__Zadania pisemne__.
- 1) Wyjaśnij na podstawie fragmentu o doborze kolorów w salonie, dlaczego zaleca się kupno próbki farby i pomalowanie kawałka ściany. Odpowiedz w jednym do trzech zdań.
- 2) Dopisz ciąg dalszy fragmentu o doborze kolorów w salonie, rozpoczynając po jego ostatnim zdaniu.

__Tekst źródłowy__.

- - -

Na etapie ubierania w kolory naszego salonu czy innych wnętrz, kuszeni jesteśmy mnogością propozycji kolorystycznych, zazwyczaj najbardziej inspirujące, charakterystyczne i intrygujące, to barwy mocniejsze, jednak przy ich stosowaniu wymagane są: podstawowa znajomość ich oddziaływania na przestrzeń oraz na nas, niezbędny jest także rozsądek i dyscyplina dotycząca właściwego dopasowania do nich pozostałego wystroju pomieszczenia.
Od czego więc zacząć?
Po pierwsze musimy określić choćby częściową koncepcję wykończenia i urządzenia wnętrza, zdecydować, które barwy czy ich zestawienia zawsze lubiliśmy, jeśli zamierzamy poeksperymentować, pójść zupełnie nowym nurtem i nie wiemy jakich barw chcemy, zdecydowanie warto wesprzeć się magazynami wnętrzarskimi w formie drukowanej czy w internecie, setki rozmaitych fotek wnętrz z pewnością podsuną nam jakiś pomysł na kolory, jakie chcielibyśmy zastosować w naszym domu, ciepłe, zimne, żywe czy zgaszone, w jakiej ilości i na jakiej powierzchni? Każde rozwiązanie kolorystyczne powinno być poprzedzone wstępną analizą, nie bez znaczenia będzie wielkość salonu, jego nasłonecznienie, kolor mebli, podłogi i dodatków. Nasze zabiegi tyczące się wystroju kolorystycznego naszego salonu, powinny być metodyczne i z przeanalizowaniem wszelkich za i przeciw, na pewno zaprocentują tym, że będziemy cieszyli się z naszego reprezentacyjnego w końcu wnętrza, w którym nota bene w ciągu dnia najdłużej przebywamy. Ponieważ w większości jesteśmy wzrokowcami, stosowanie się do teorii koloru jest ok., nie mamy jednak aż takiej zdolności wyobrazić sobie konkretnej barwy w otoczeniu innych, dlatego oglądanie przykładowych rozwiązań przed wyborem koloru, będzie dobrym posunięciem. Rozsądną metodą, stosowaną nie rzadko nawet przez projektantów wnętrz, będzie zakup próbki wybranego wstępnie koloru lub kolorów i pomalowanie kawałka ściany, nasza percepcja barw uzależniona jest od powierzchni na jaką spoglądamy, patrząc na niewielki wycinek koloru na wzorniku a potem na wymalowaną konkretną powierzchnię, na którą pada naturalne światło, zdarza się, że dochodzi do rozczarowań, w wypadku mocnych barw jest to jeszcze bardziej prawdopodobne.

- - -

__Dane wejściowe__.
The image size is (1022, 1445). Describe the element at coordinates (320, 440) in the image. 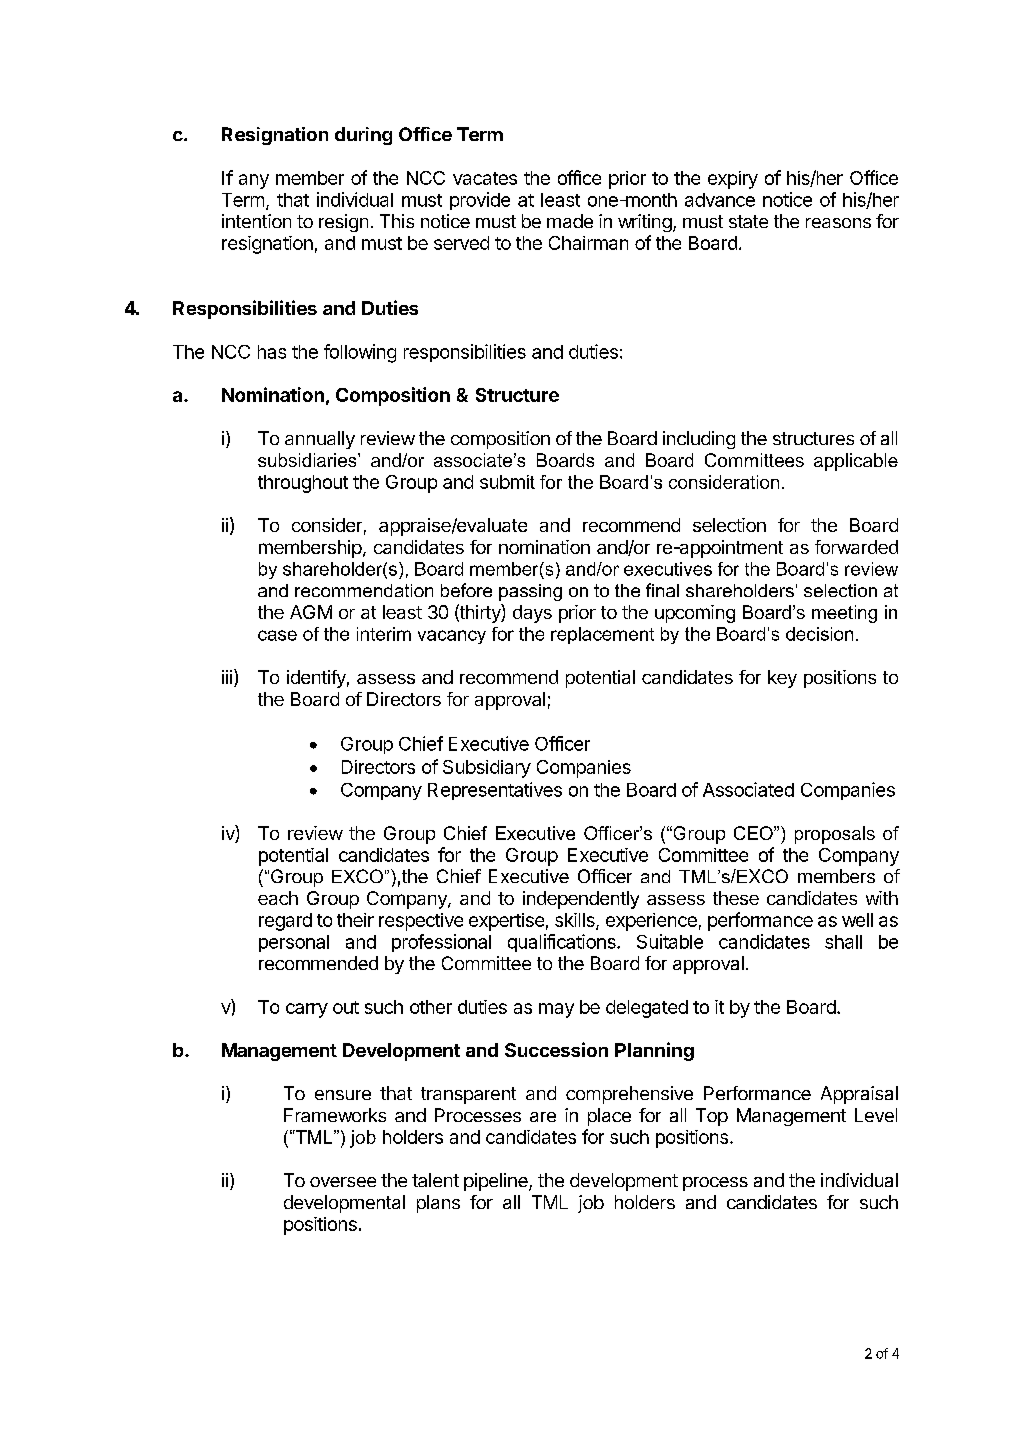

I see `annually` at that location.
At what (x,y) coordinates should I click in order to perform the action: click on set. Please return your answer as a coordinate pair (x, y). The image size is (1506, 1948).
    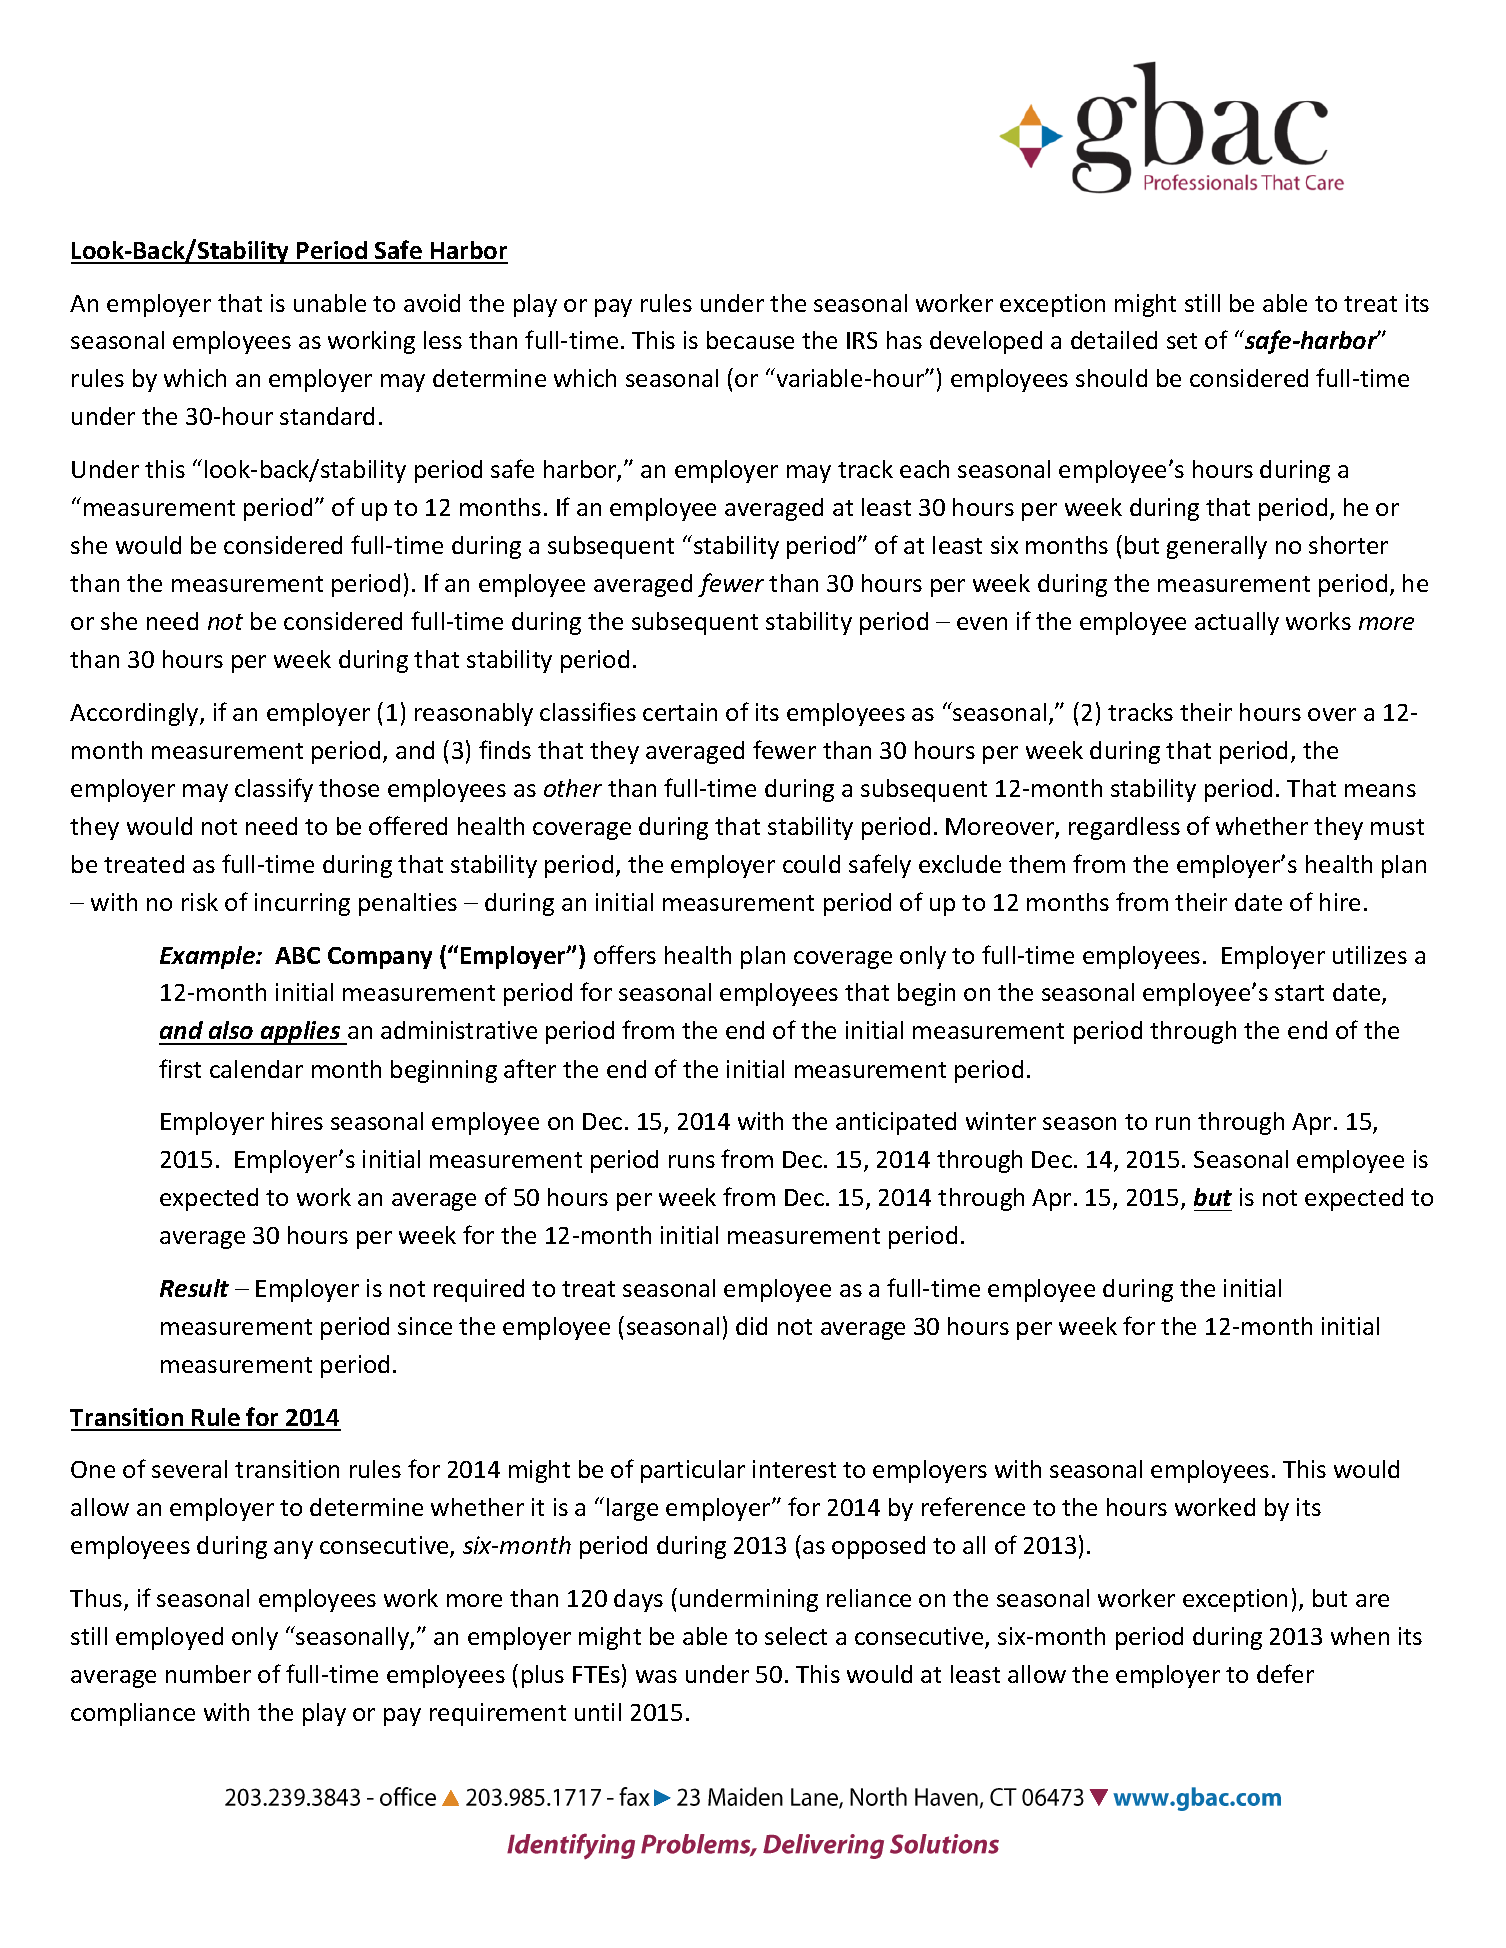
    Looking at the image, I should click on (1182, 341).
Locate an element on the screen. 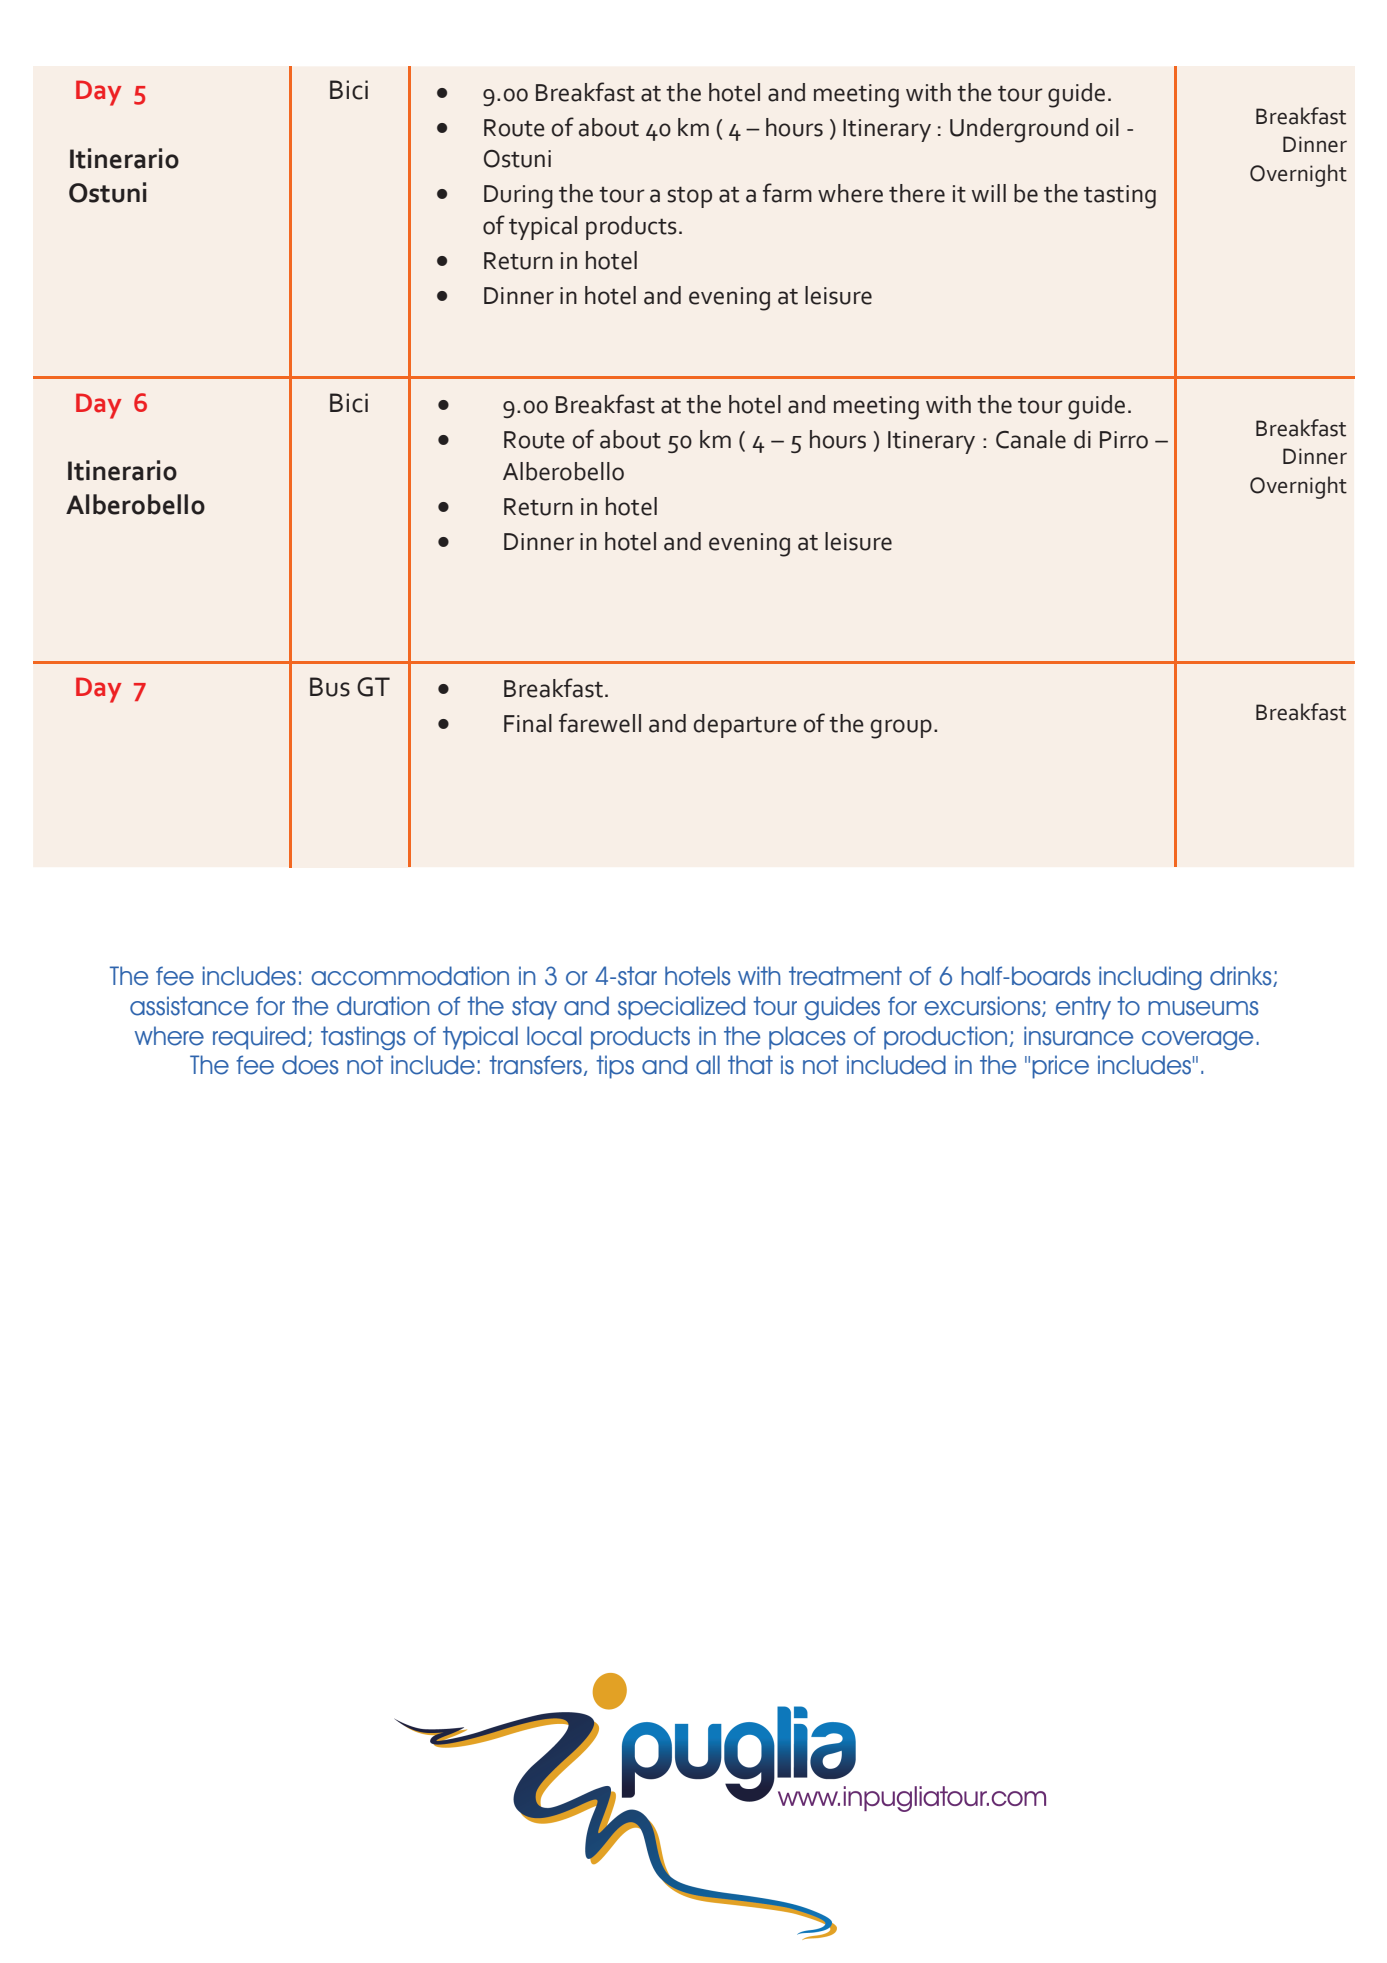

- - -

__Wyniki końcowe__.
- 1) Postrzeganie barw zależy od wielkości powierzchni, na którą patrzymy. Kolor oglądany na niewielkim wycinku wzornika może wyglądać inaczej na pomalowanej ścianie, na którą pada naturalne światło, co bywa źródłem rozczarowań, zwłaszcza przy mocnych barwach.

- 2)
Barwy, zależnie od swojej intensywności oraz podziału na ciepłe i zimne, mogą całkowicie odmienić każde wnętrze, powiększając lub zacieśniając je optycznie, tworząc atrakcyjną i od razu do polubienia przestrzeń ale też nudną i męczącą, wyraziste zielenie, czerwienie, szarości, fiolety, brązy czy róże, mogą wydawać się super atrakcyjne na wzorniku NCS, niemniej na konkretnej powierzchni, na którą pada światło pod danym kątem i w otoczeniu innych barw, wyrazisty kolor może okazać się niewypałem albo też idealnie trafionym, ale tak to już jest z mocnymi kolorami, ich wybór i zestawianie z innymi barwami jest bardziej absorbujące.
Mocny akcent kolorystyczny, to dobry wybór.
Intensywniejsze kolory najlepiej jeśli zastosujemy na jednej ścianie czy jej fragmencie, może to być np. wnęka, ściana z telewizorem czy przy wypoczynku, będzie to właściwe zaakcentowanie takiej powierzchni, moc i ekspresja intensywnych barw wyłania się w otoczeniu czegoś jaśniejszego, mogą to być pastelowe pozostałe ściany, jasne meble, dodatki, dekoracje, zaś unikać należy mocnego koloru na ścianie okiennej. Pamiętajmy, że barwami możemy formować przestrzeń, zmieniając jego proporcje, mocny kolor, a już szczególnie ciepły, będzie pozornie przybliżał się do naszych oczu zacieśniając przestrzeń, zatem jeśli nasz salon jest prostokątny i pomalujemy na ciemny kolor dłuższą ścianę, to wyda się on dłuższy niż jest faktycznie, krótsza ściana w mocnym kolorze, to właściwe rozwiązanie. Mocny kolor, jako specjalny akcent kolorystyczny wymaga sąsiedztwa jasnych barw pastelowych, mogą być z nim całkowicie skontrastowane bądź jako barwa uzupełniająca czy dopełniająca, najlepiej sprawdzają się tutaj barwy neutralne, bo pasują do większości wyrazistych i ciemnych kolorów, będzie to biel, „przełamane biele”, szarości, beże, kremowe, piaskowe, ale oczywiście wszystko w jasnej wersji. Stosując mocny akcent na ścianie nie zapomnijmy o jakimś dodatku w wystroju salonu, który będzie korespondował z mocnym kolorem na zasadzie podobieństwa barwnego czy nasycenia.
A może wszystkie ściany ciemne?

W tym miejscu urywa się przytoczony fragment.